President Hassan Rouhani addresses the 74th session of the United Nations General Assembly, Sept. 25, 2019. (AP/Richard Drew)

In his speech to the UN, the Iranian president says the next U.S. administration will have to capitulate to Iran’s demands.

By Paul Shindman, World Israel News

Iran’s President Hassan Rouhani on Tuesday spent much of his speech to the United Nations General Assembly attacking the United States and its policies that target his country.

Rouhani’s almost 18-minute long speech was filled with praise for his own country’s “democracy” and what he claimed was a key role in seeking “peace,” but a lot of his address was spent attacking the United States.

“We, as the oldest democracy in the Middle East, are proud of our people determining their destiny and will not trade domestic freedom with foreign interference,” Rouhani said, slamming the U.S. for “persistent violations” of the Iran nuclear deal that President Trump pulled out of in 2018.

Following American attempts to impose “snapback” sanctions on his country, Rouhani warned that America would eventually have to capitulate to Iranian demands.

“Any U.S. administration after the upcoming elections will have no choice but to surrender to the resilience of the Iranian nation,” Rouahni said in his videotaped speech that was shown on two large screens in a mostly empty General Assembly hall at the UN headquarters in New York City.

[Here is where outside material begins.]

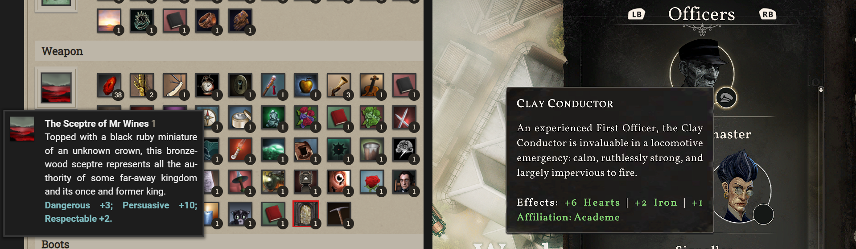
Task: Open the equipped Sceptre of Mr Wines slot
Action: click(x=56, y=88)
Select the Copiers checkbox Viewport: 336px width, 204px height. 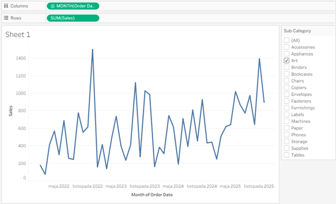point(287,87)
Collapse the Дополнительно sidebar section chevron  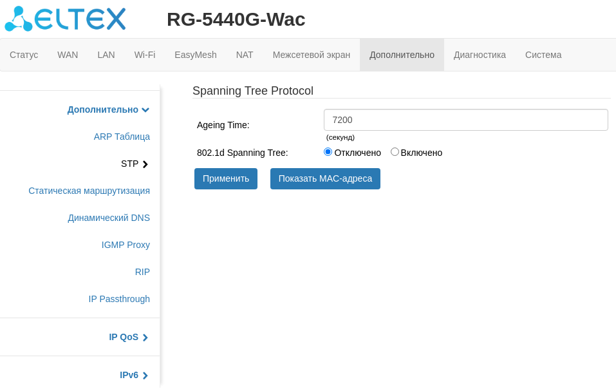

With elections in the U.S. less than two months away, President Trump and his administration have upped the rhetoric against Iran, which has been under harsh American financial sanctions despite other countries still honoring the nuclear deal.

“Any attack by Iran, in any form, against the United States will be met with an attack on Iran that will be 1,000 times greater in magnitude,” Trump tweeted on September 15.

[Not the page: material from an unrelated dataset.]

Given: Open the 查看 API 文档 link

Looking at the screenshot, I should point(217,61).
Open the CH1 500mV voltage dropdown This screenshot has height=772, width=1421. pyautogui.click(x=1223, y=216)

On Monday, the Trump administration announced new sanctions against Iran aimed at extending the United Nations arms embargo that is set to expire in October. Although the UN Security Council voted to not renew the embargo, the U.S. is pushing for an indefinite ban on weapons sales and targeting international companies or individuals that will trade arms with the Islamic Republic.

On Monday, administration officials announced the “snapback” of sanctions that existed before the 2015 nuclear deal came into effect. Iran had previously refused to comply with the International Atomic Energy Agency (IAEA), which last month complained about the “continued lack of clarification” by Iran about its nuclear sites.

On Monday, the State Department Twitter feed posted a graphic of Trump with the slogan: “As long as I am president of the United States, Iran will never be allowed to have a nuclear weapon.”

Democratic presidential candidate Joe Biden has previously said he would work to bring the U.S. back into the nuclear deal, but Rouhani slammed the U.S. for using Iran as an election issue.

“We are not a bargaining chip in U.S. elections and domestic policy,” Rouhani told the UN. “The United States can impose neither negotiations, nor war on us.”

In his own address to the UN, Trump made it clear that he would keep the U.S. out of the nuclear deal.

“We withdrew from the terrible Iran Nuclear Deal and imposed crippling sanctions on the world’s leading state sponsor of terror,” he said.

Prime Minister Benjamin Netanyahu is expected to have his address to the UNGA broadcast next Tuesday, September 29.